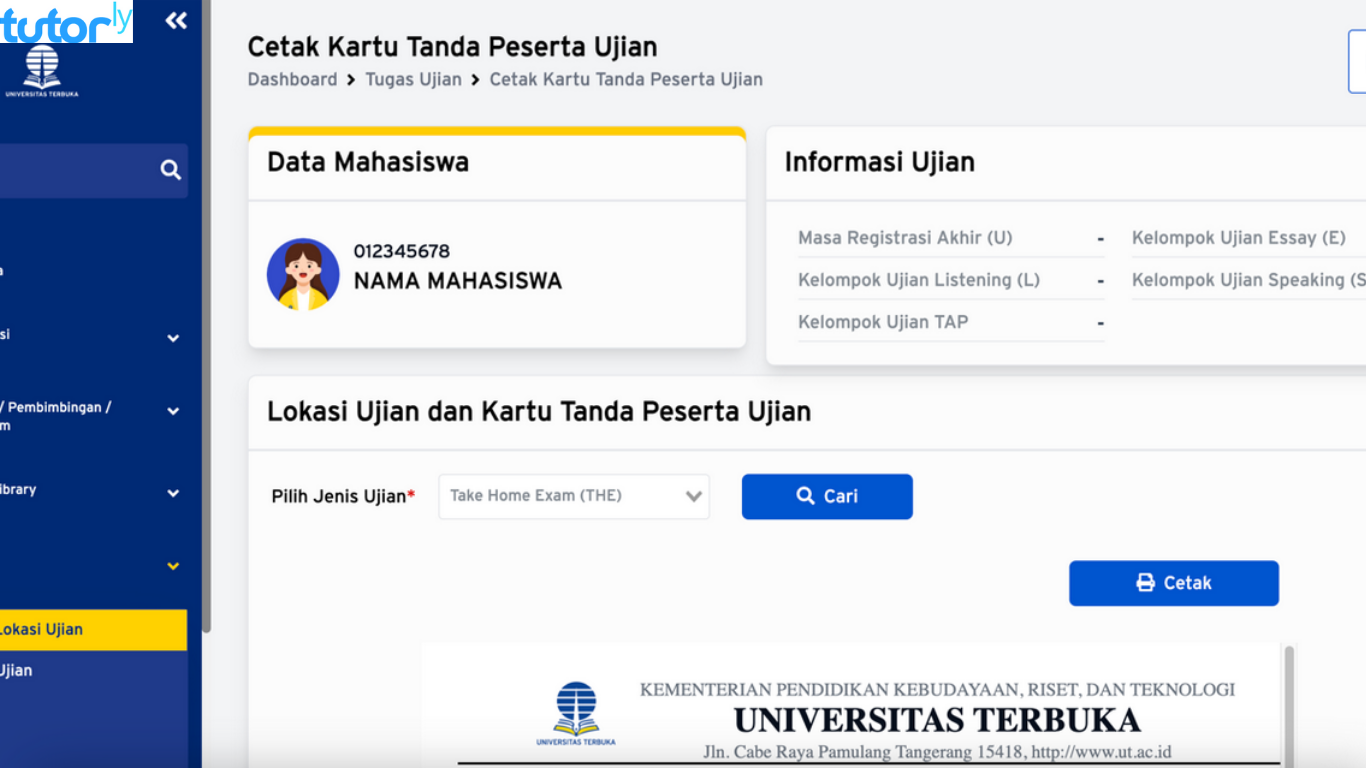Collapse the navigation sidebar with the double-chevron

[x=175, y=19]
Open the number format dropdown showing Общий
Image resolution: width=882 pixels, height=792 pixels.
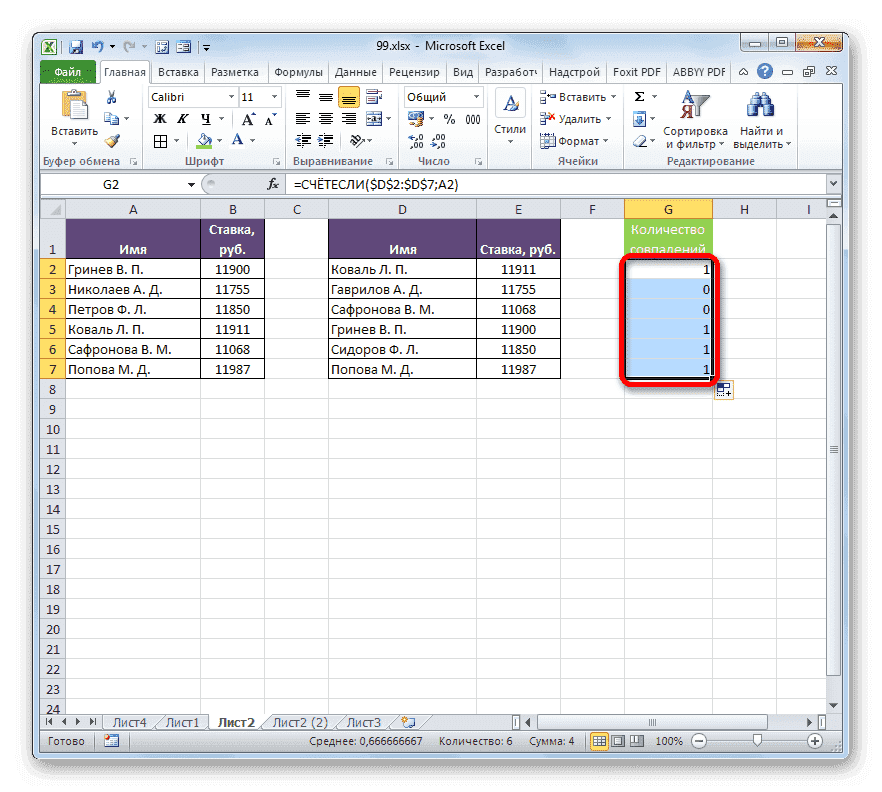[x=475, y=97]
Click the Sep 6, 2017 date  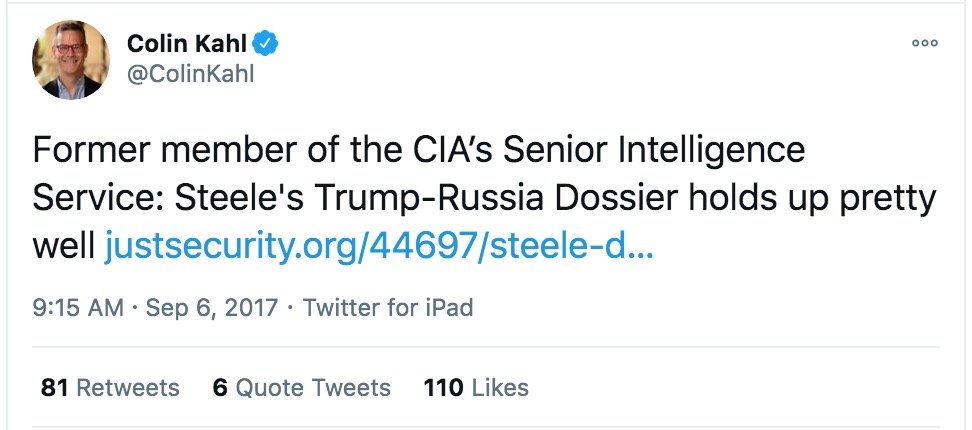pyautogui.click(x=210, y=308)
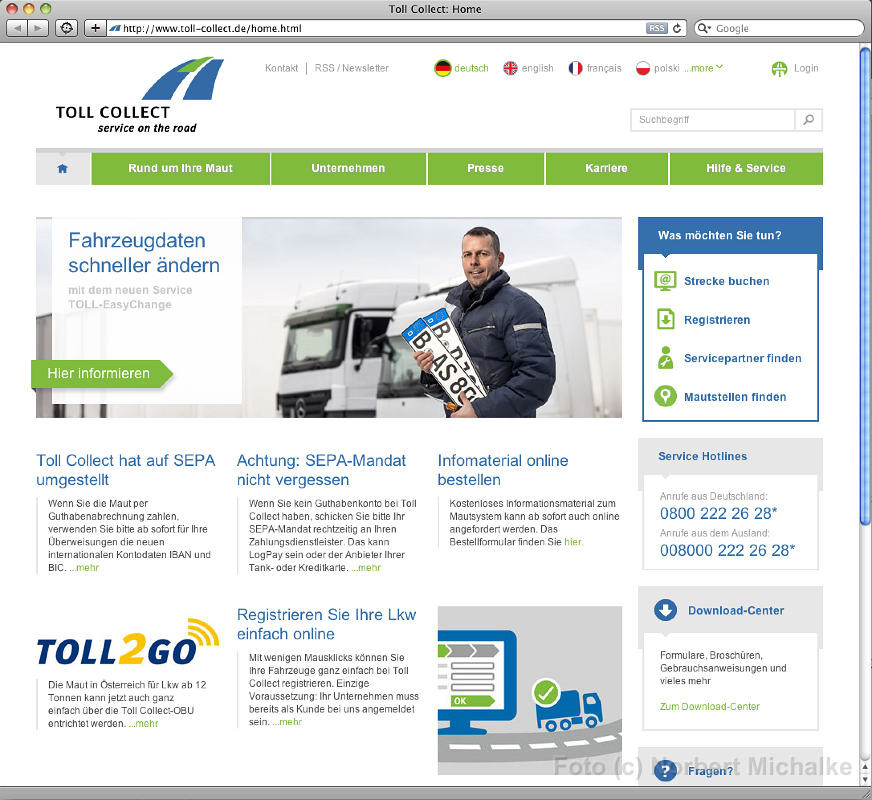
Task: Click the browser back arrow button
Action: 18,28
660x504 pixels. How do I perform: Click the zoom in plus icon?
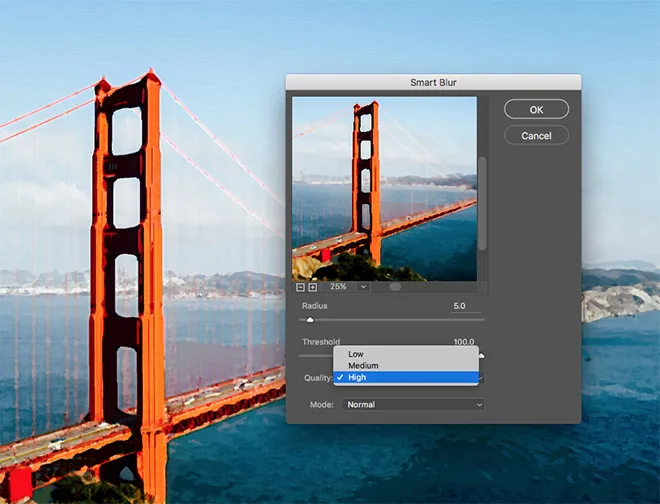pyautogui.click(x=312, y=287)
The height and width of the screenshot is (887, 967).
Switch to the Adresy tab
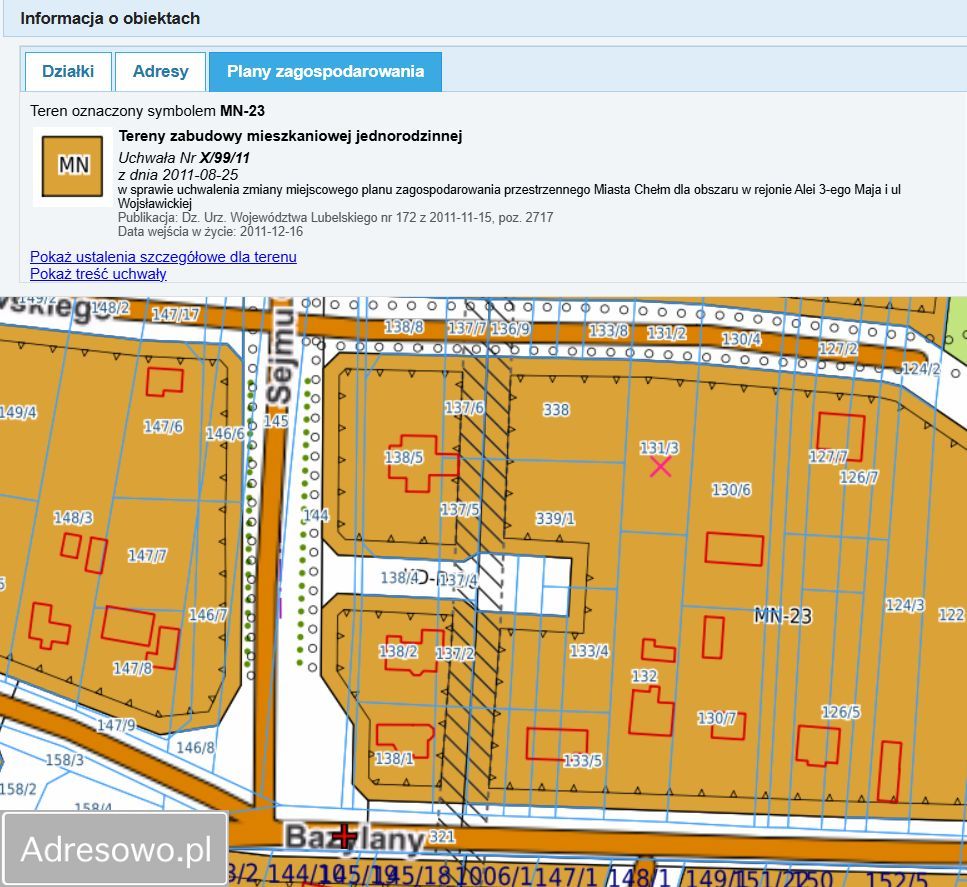click(x=160, y=72)
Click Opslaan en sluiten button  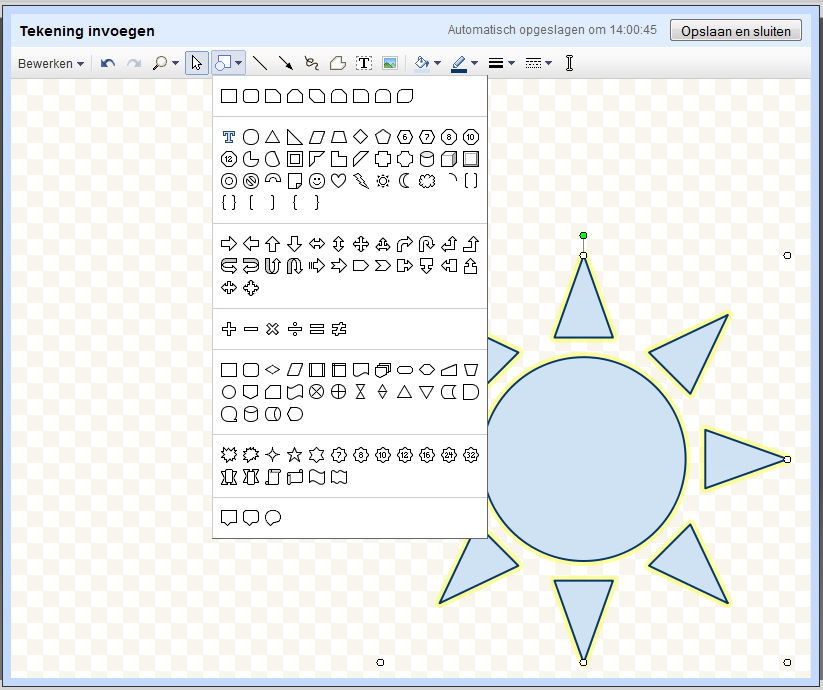pos(735,31)
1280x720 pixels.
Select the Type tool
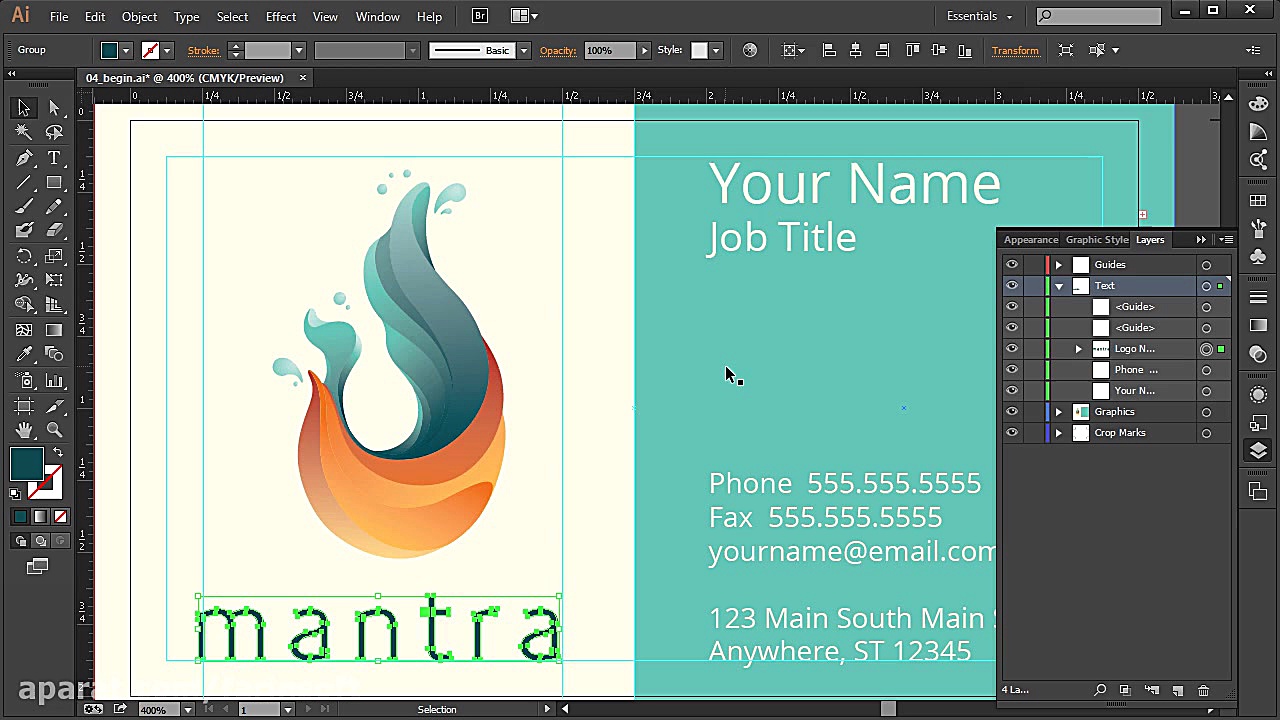tap(55, 157)
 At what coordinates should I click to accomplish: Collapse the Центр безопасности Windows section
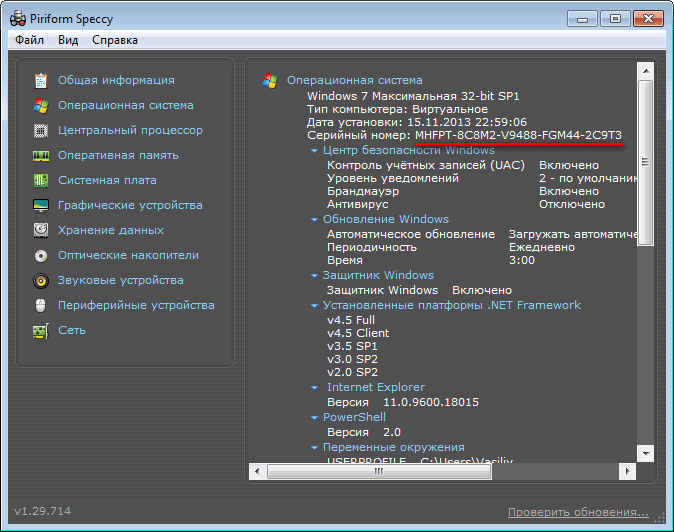point(315,150)
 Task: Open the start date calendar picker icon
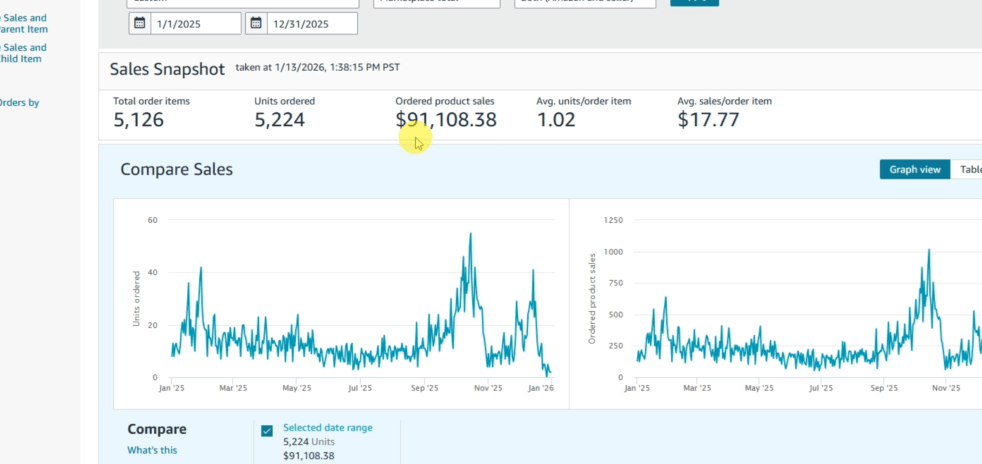click(139, 24)
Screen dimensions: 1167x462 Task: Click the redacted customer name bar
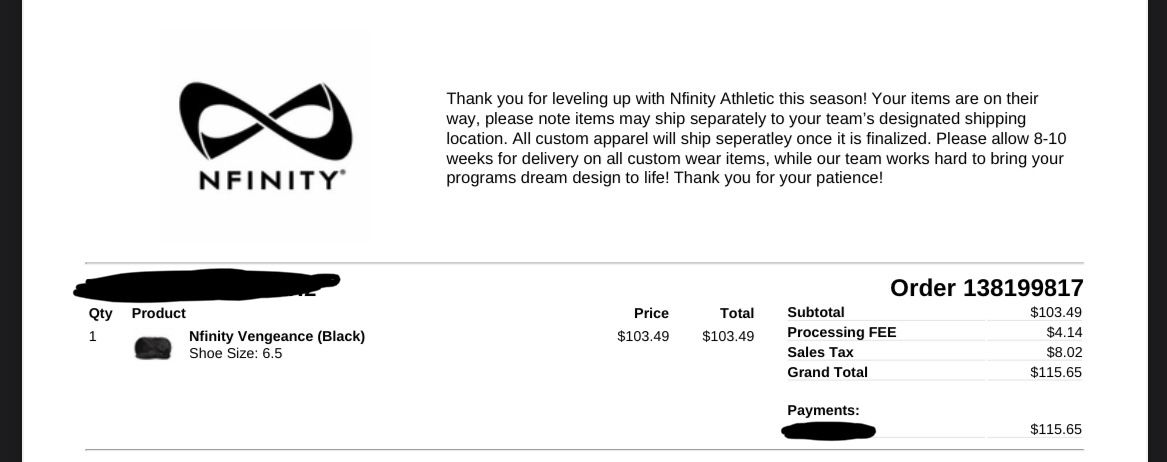[207, 285]
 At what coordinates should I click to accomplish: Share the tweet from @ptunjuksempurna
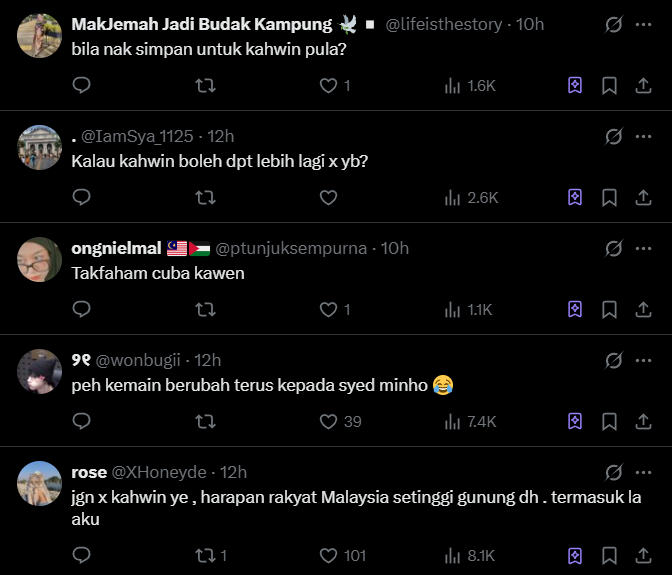[x=643, y=310]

-------------------------

[Task brief]
Omit the pictures, and please restate word for word the lines running from the line with "Task: Open the" to the end of the entries.

[Response to this exercise]
 Task: Open the start date calendar picker icon
click(139, 24)
Screen dimensions: 1167x462 Task: Click the redacted customer name bar
[207, 285]
 At what coordinates should I click to accomplish: Share the tweet from @ptunjuksempurna
[x=643, y=310]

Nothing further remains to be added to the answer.